Born and raised in Windsor and a graduate of St. Anne’s HS and the University of Windsor, Shawn Micallef is now a Toronto-based urban expert. He is the author of Stroll: Psychogeographic Walking Tours of Toronto and Full Frontal TO (nominated for the 2013 Toronto Book Award). He also writes a weekly column for the Toronto Star, and is a senior editor and co-owner of the independent, Jane Jacobs Prize-winning magazine Spacing.
Micallef explores public spaces, and both speaks and writes about downtowns, suburbs, and what makes them great. He is a leading authority on Canadian urbanism; while he has written extensively on our provincial capital, he has also written about Windsor. He also co-founded [murmur], a mobile documentary project started in Toronto that blends storytelling with urban landscapes; the project has now spread to more than 20 countries.
He teaches at the University of Toronto, and OCAD University. A 2011-2012 Canadian Journalism Fellow at the University of Toronto’s Massey College, Shawn was also the Toronto Public Library’s urban focused Writer in Residence in 2013. His newest book, Frontier City: Toronto on the Verge of Greatness, was published in February 2017.
The community is invited to attend this free event to hear Shawn talk about his work and then join him and Councillor Bortolin for a walking tour of the Windsor landscape around Central Library.
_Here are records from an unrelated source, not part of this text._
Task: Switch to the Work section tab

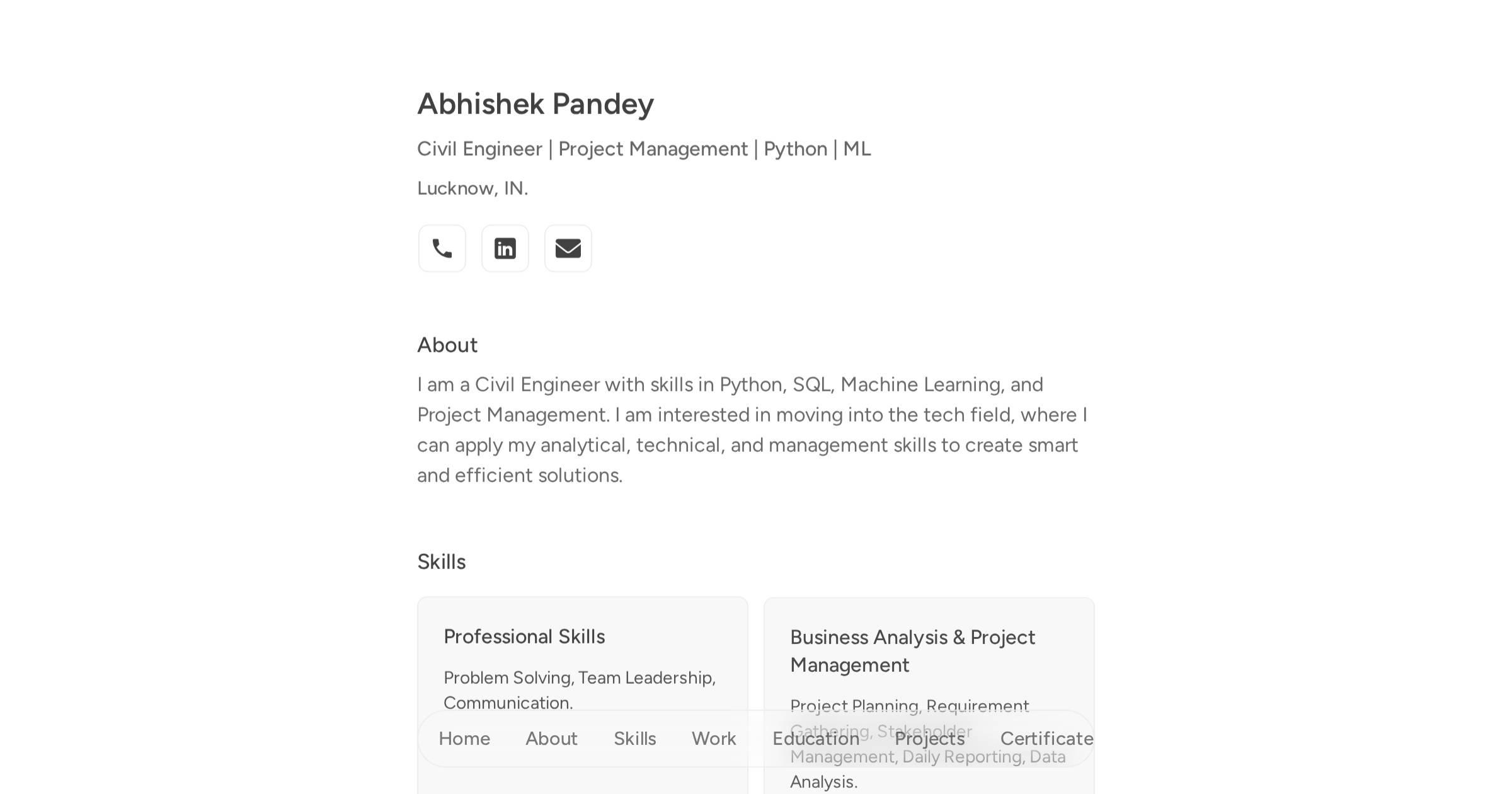Action: tap(713, 738)
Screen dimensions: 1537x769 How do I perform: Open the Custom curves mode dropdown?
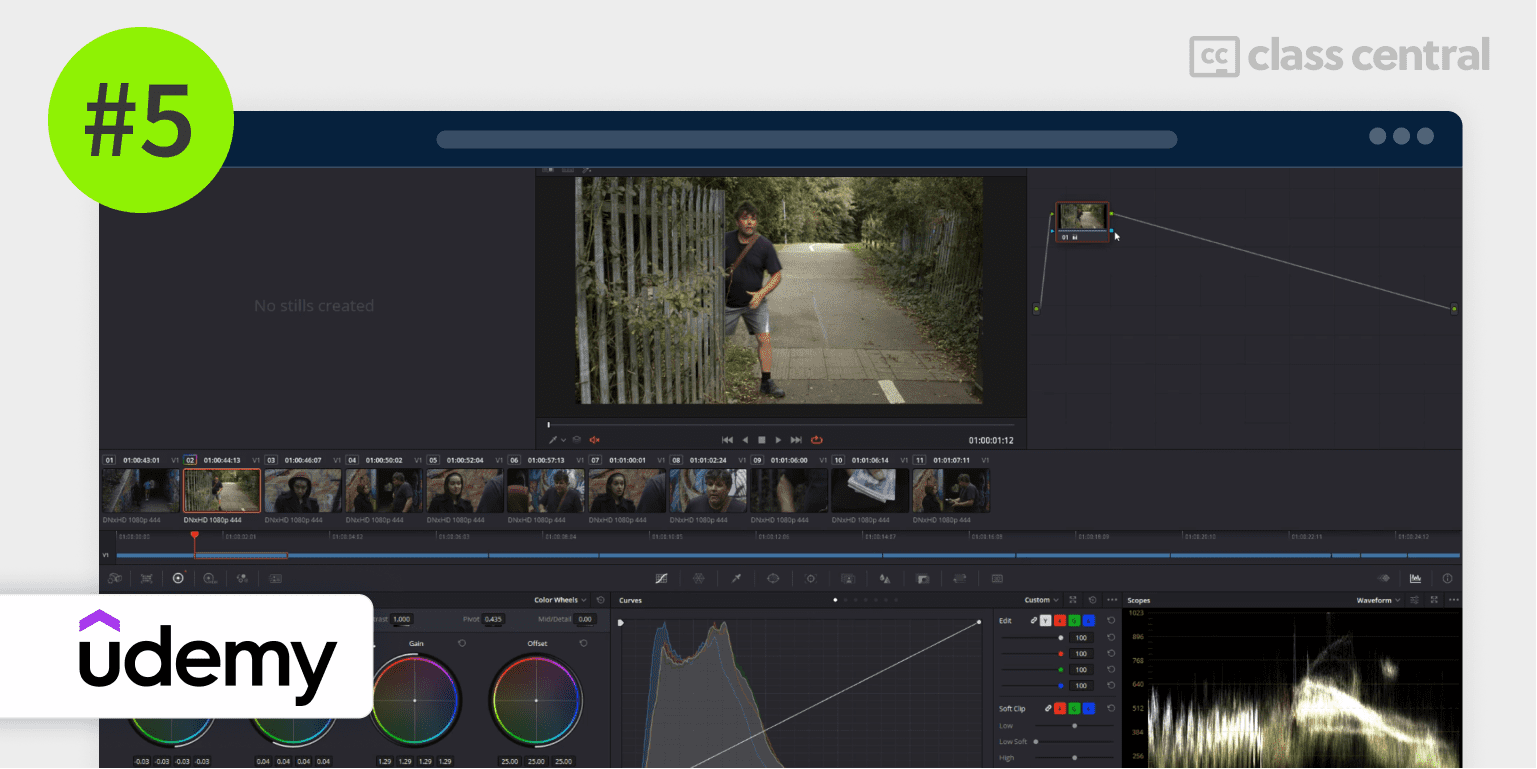(x=1041, y=600)
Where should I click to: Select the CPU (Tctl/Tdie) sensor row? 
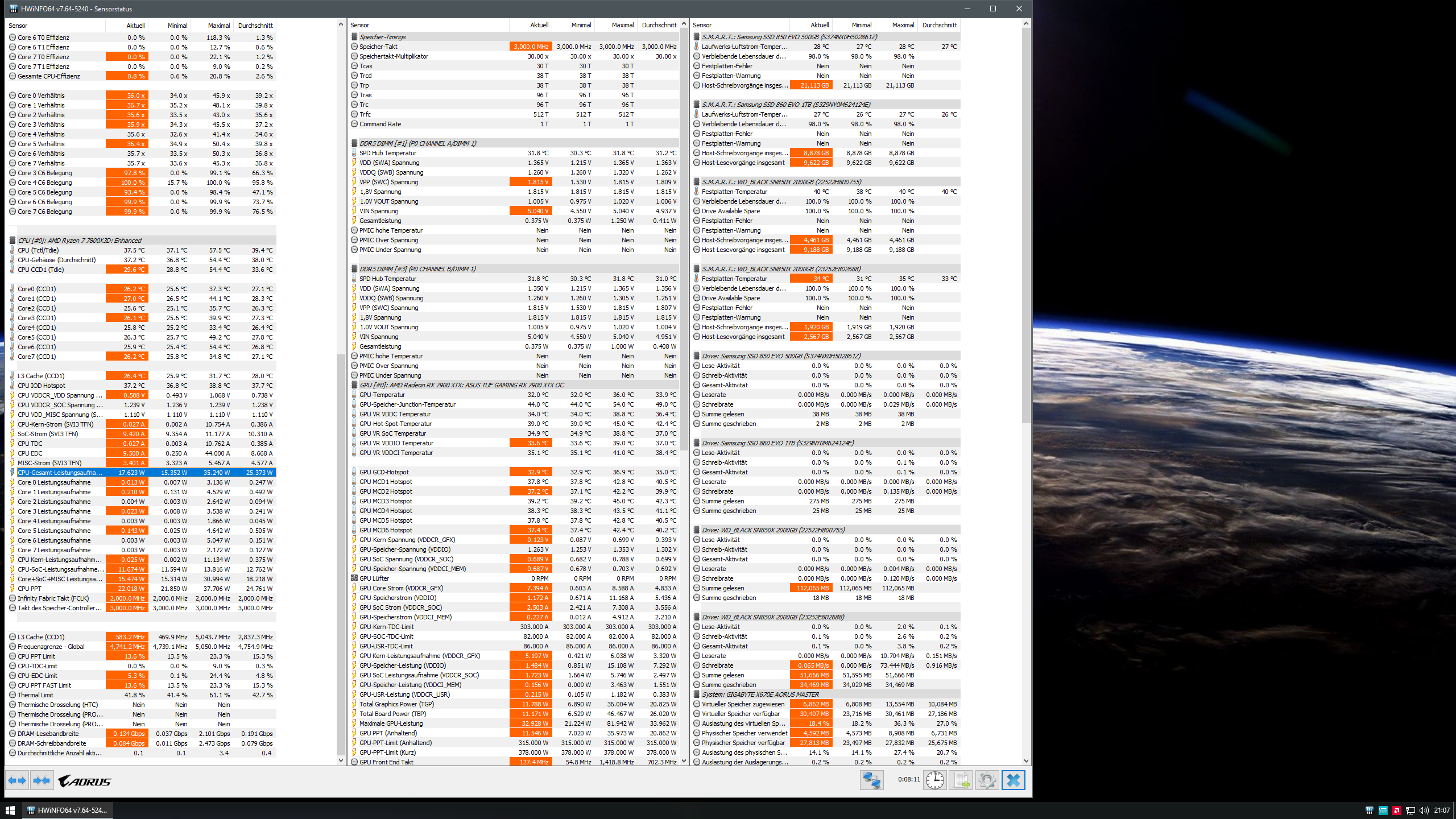coord(38,250)
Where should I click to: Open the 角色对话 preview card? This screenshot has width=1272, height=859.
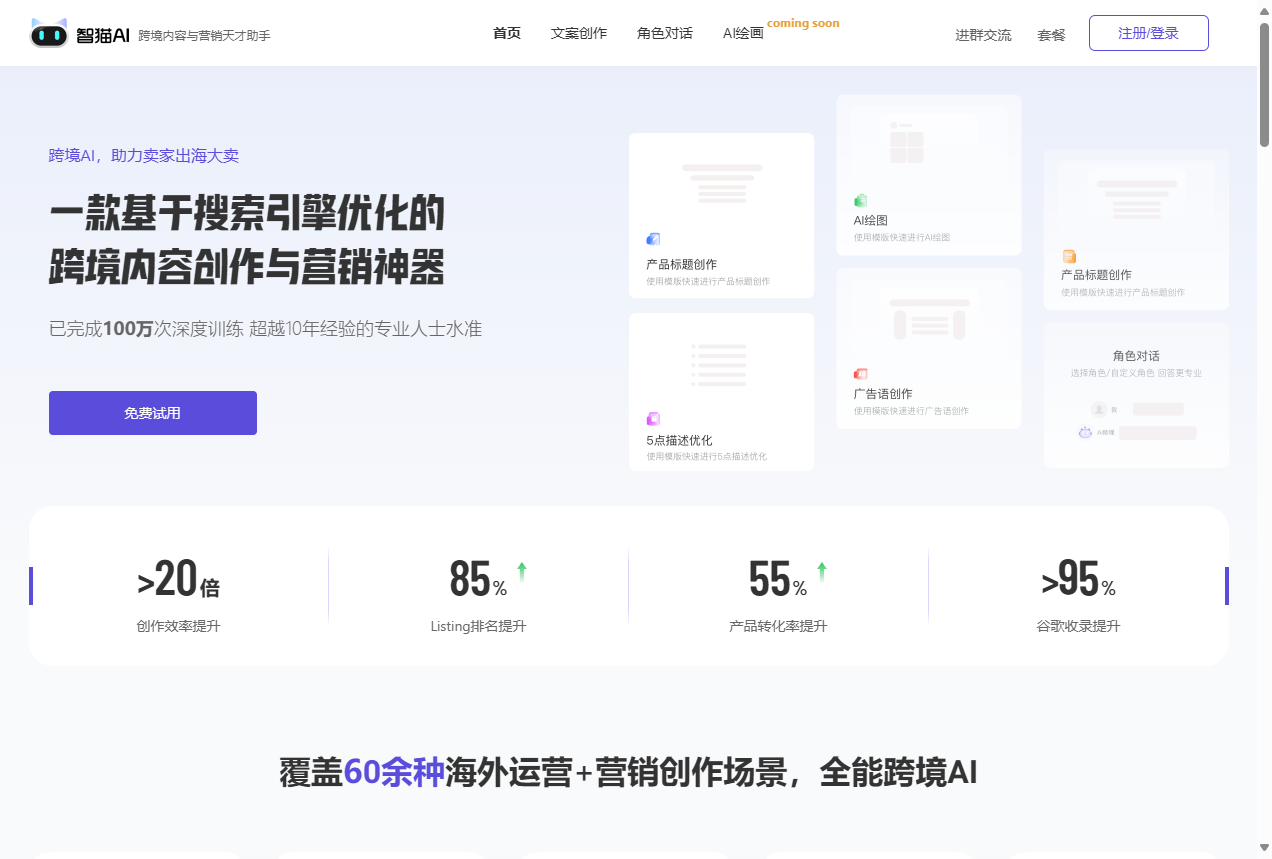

Great to see the Windsor Public Library bringing in Civic minded speakers. Missed Shawn’s lecture due to a previous engagement, but I was able to catch his walking tour along with Councillor Bortolin. Interesting that Councillor Bortolin added new insight during the tour, of a proposed senior retirement project planned for an empty site near the Main Library. The Councillor also stressed the point of a large concentration of people living in vertical apartment buildings in close proximity to Windsor’s Main Library. It begged the question why the City and Library Board would ever even consider potentially abandoning such a great Main Library building to relocate lesser elsewhere. At the end of his tour, Shawn also mentioned his memory of his mother working at Windsor Utilities as we walked by that building. It has been said that Canadians more than many other nationalities, seem to define themselves by their jobs. Reminded how terrible it must be for so many Canadians prevented from working or unable to find work.